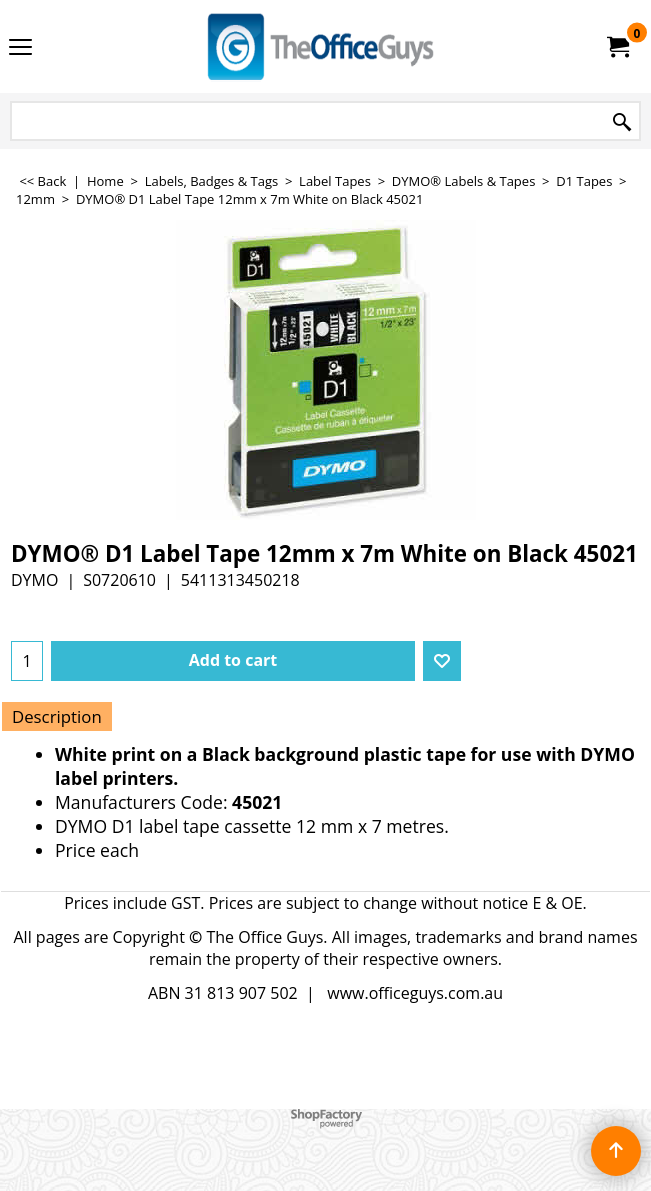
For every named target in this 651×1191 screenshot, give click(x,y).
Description (57, 716)
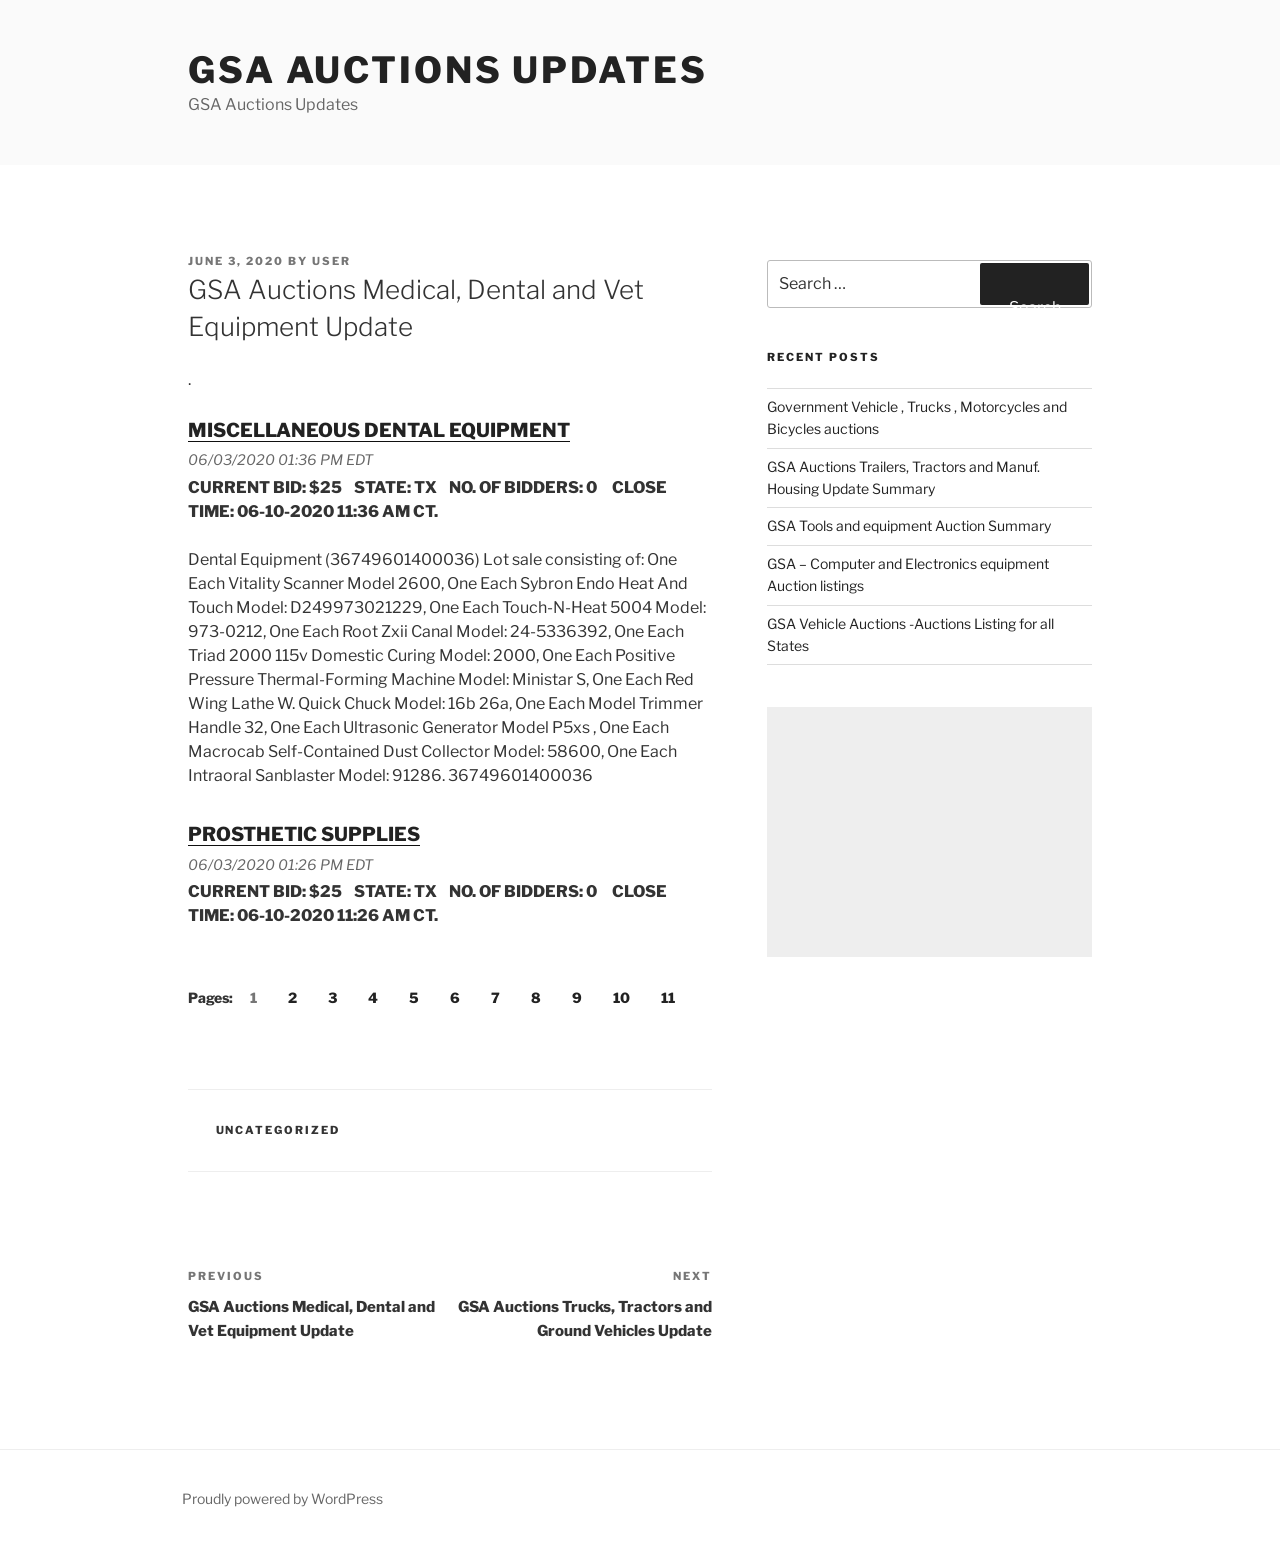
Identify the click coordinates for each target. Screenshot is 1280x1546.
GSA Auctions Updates (448, 70)
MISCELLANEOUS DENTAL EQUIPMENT (379, 430)
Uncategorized (278, 1130)
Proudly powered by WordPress (282, 1498)
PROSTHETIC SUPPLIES (304, 834)
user (331, 261)
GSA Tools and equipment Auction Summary (909, 525)
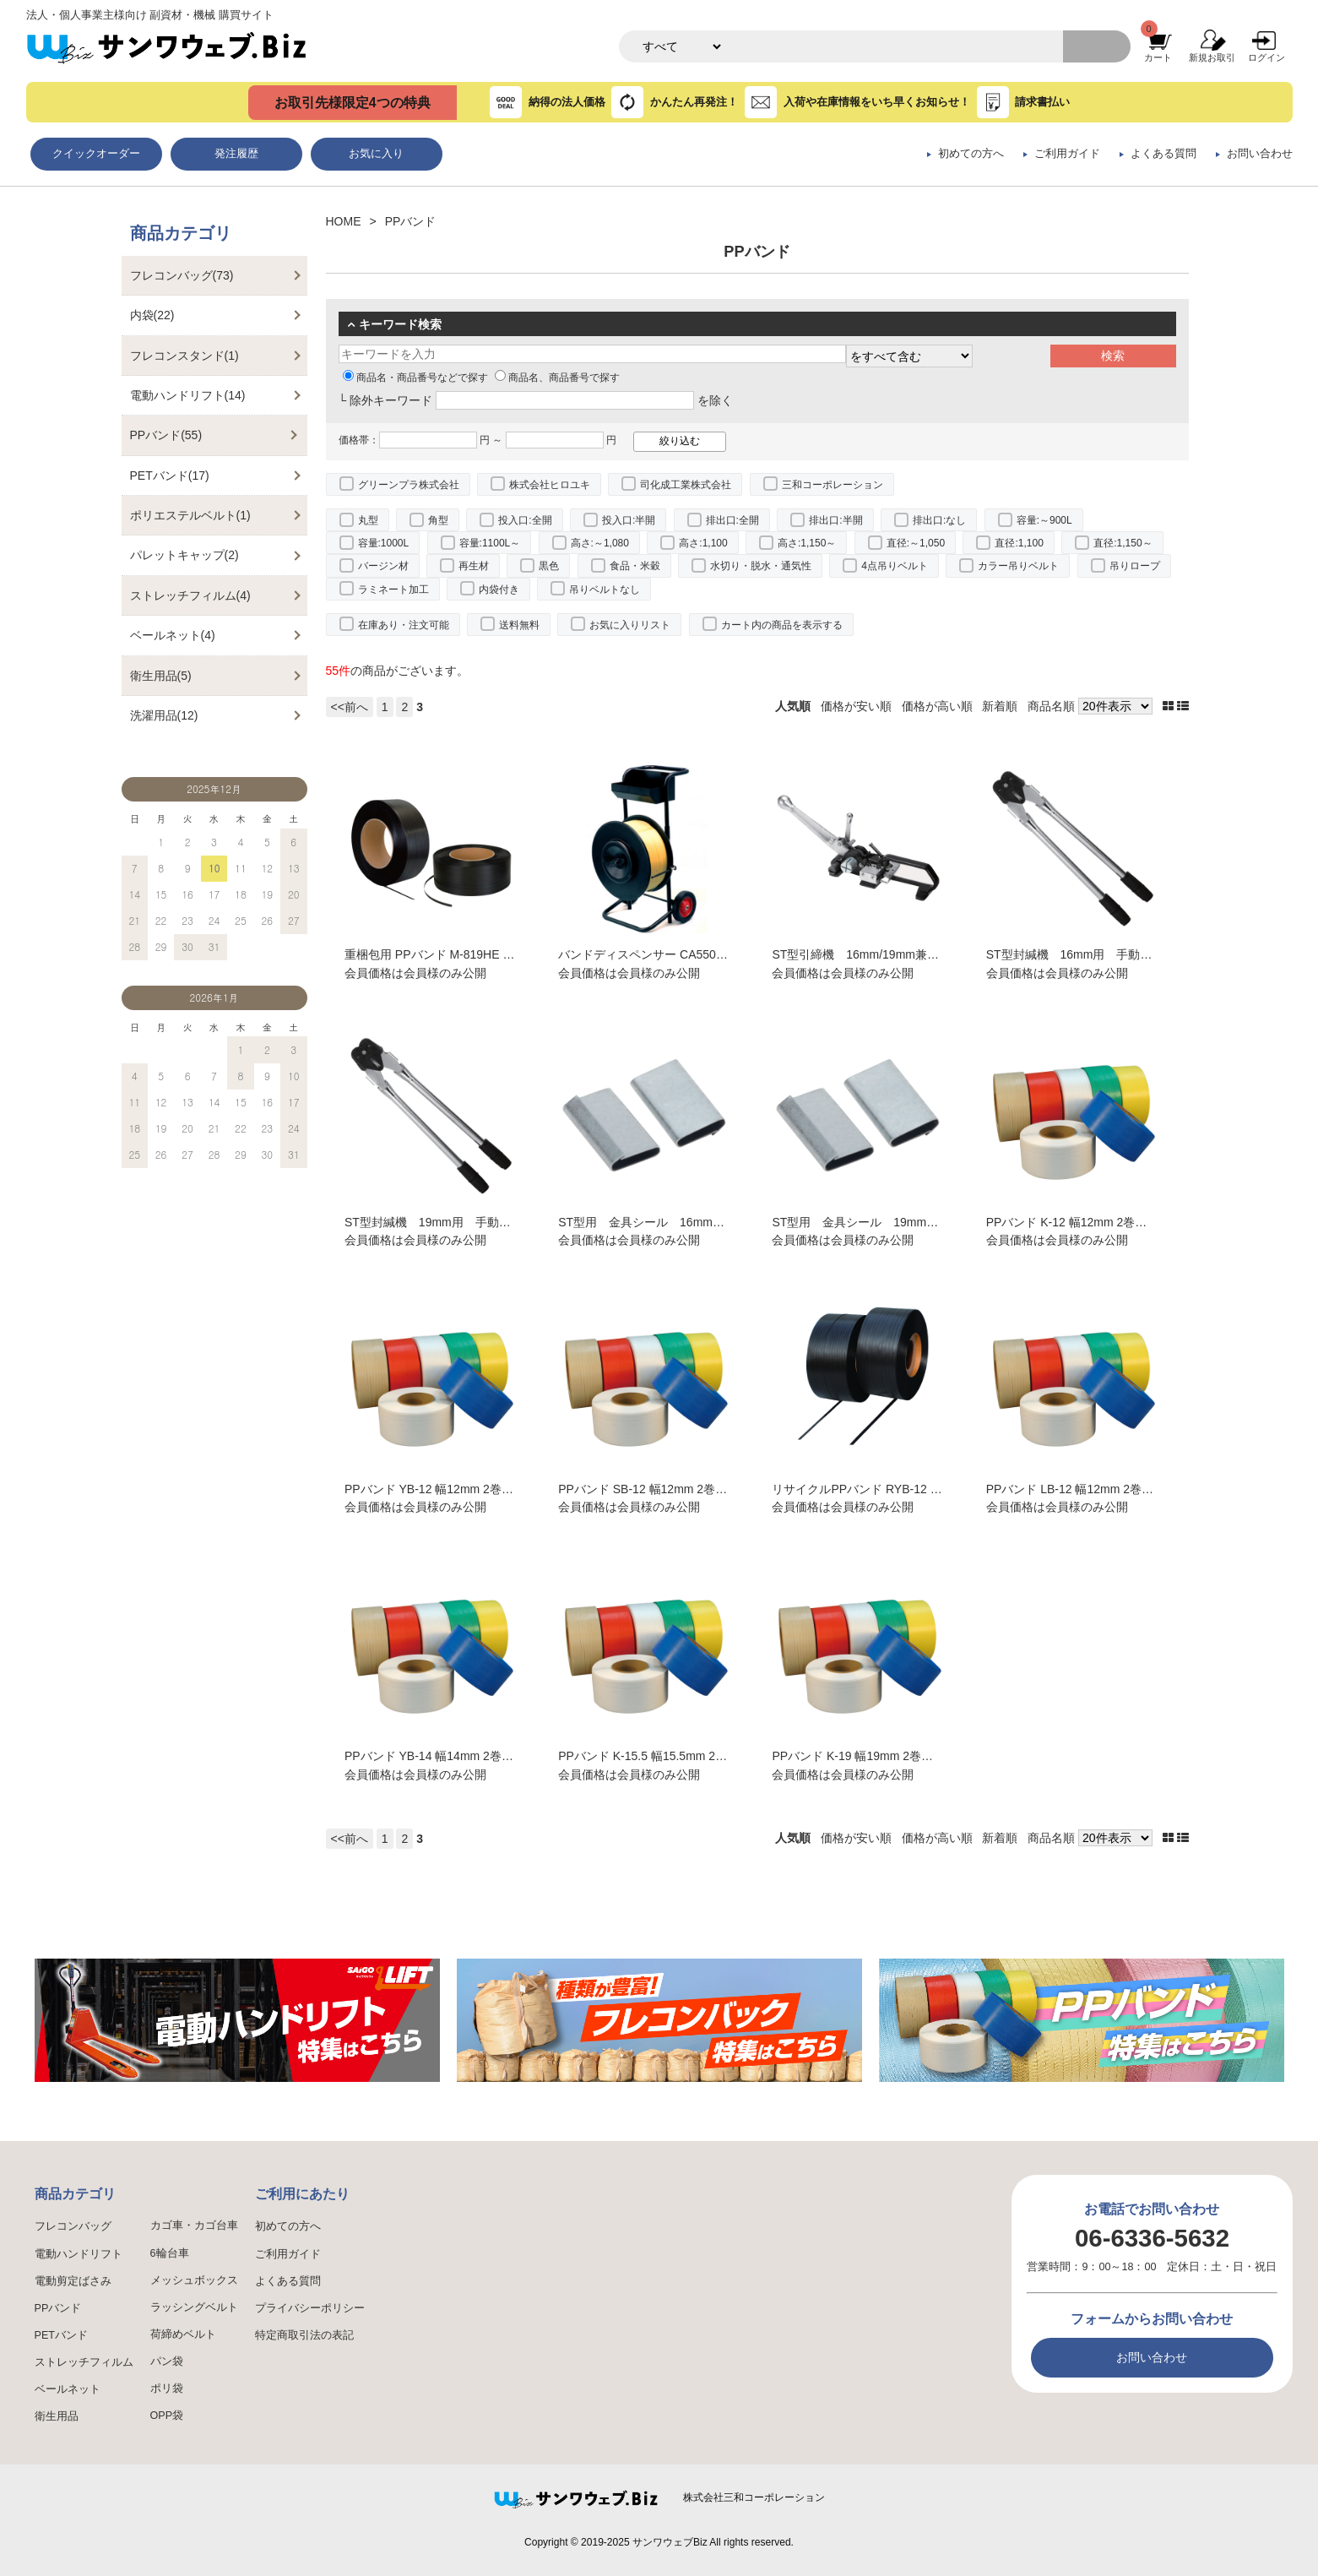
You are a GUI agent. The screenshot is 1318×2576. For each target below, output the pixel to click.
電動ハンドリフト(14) (188, 395)
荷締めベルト (183, 2334)
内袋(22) (152, 315)
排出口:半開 (835, 520)
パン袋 (166, 2361)
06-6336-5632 (1152, 2238)
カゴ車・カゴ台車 (194, 2225)
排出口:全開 (732, 520)
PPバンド (58, 2308)
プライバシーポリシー (310, 2308)
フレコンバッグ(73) (182, 275)
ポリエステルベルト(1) (190, 515)
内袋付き (499, 589)
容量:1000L (384, 543)
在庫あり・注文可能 (403, 625)
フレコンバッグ (73, 2226)
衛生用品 (57, 2416)
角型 (438, 520)
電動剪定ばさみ (73, 2281)
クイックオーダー (96, 154)
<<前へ (349, 707)
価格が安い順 (856, 706)
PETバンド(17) (169, 475)
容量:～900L (1044, 520)
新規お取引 (1212, 57)
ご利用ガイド (1067, 154)
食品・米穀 (635, 566)
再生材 (473, 566)
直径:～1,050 (916, 543)
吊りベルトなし (604, 589)
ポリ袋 (166, 2388)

*-*-*

### WORK TO BE COMPLETED
Reproduce every line of the records above verbatim, coordinates included, omitting the picture lines.

### EXERCISE RESULT
For every named target in this 651×1191 screenshot, give click(x,y).
Description (57, 716)
Identify the click coordinates for each target. Screenshot is 1280x1546.
GSA Auctions Updates (448, 70)
MISCELLANEOUS DENTAL EQUIPMENT (379, 430)
Uncategorized (278, 1130)
Proudly powered by WordPress (282, 1498)
PROSTHETIC SUPPLIES (304, 834)
user (331, 261)
GSA Tools and equipment Auction Summary (909, 525)
You are a GUI agent. The screenshot is 1318×2576. For each target below, output the pixel to click.
電動ハンドリフト(14) (188, 395)
荷締めベルト (183, 2334)
内袋(22) (152, 315)
排出口:半開 (835, 520)
パン袋 (166, 2361)
06-6336-5632 (1152, 2238)
カゴ車・カゴ台車 (194, 2225)
排出口:全開 (732, 520)
PPバンド (58, 2308)
プライバシーポリシー (310, 2308)
フレコンバッグ(73) (182, 275)
ポリエステルベルト(1) (190, 515)
内袋付き (499, 589)
容量:1000L (384, 543)
在庫あり・注文可能 (403, 625)
フレコンバッグ (73, 2226)
衛生用品 (57, 2416)
角型 (438, 520)
電動剪定ばさみ (73, 2281)
クイックオーダー (96, 154)
<<前へ (349, 707)
価格が安い順 (856, 706)
PETバンド(17) (169, 475)
容量:～900L (1044, 520)
新規お取引 (1212, 57)
ご利用ガイド (1067, 154)
食品・米穀 (635, 566)
再生材 (473, 566)
直径:～1,050 (916, 543)
吊りベルトなし (604, 589)
ポリ袋 (166, 2388)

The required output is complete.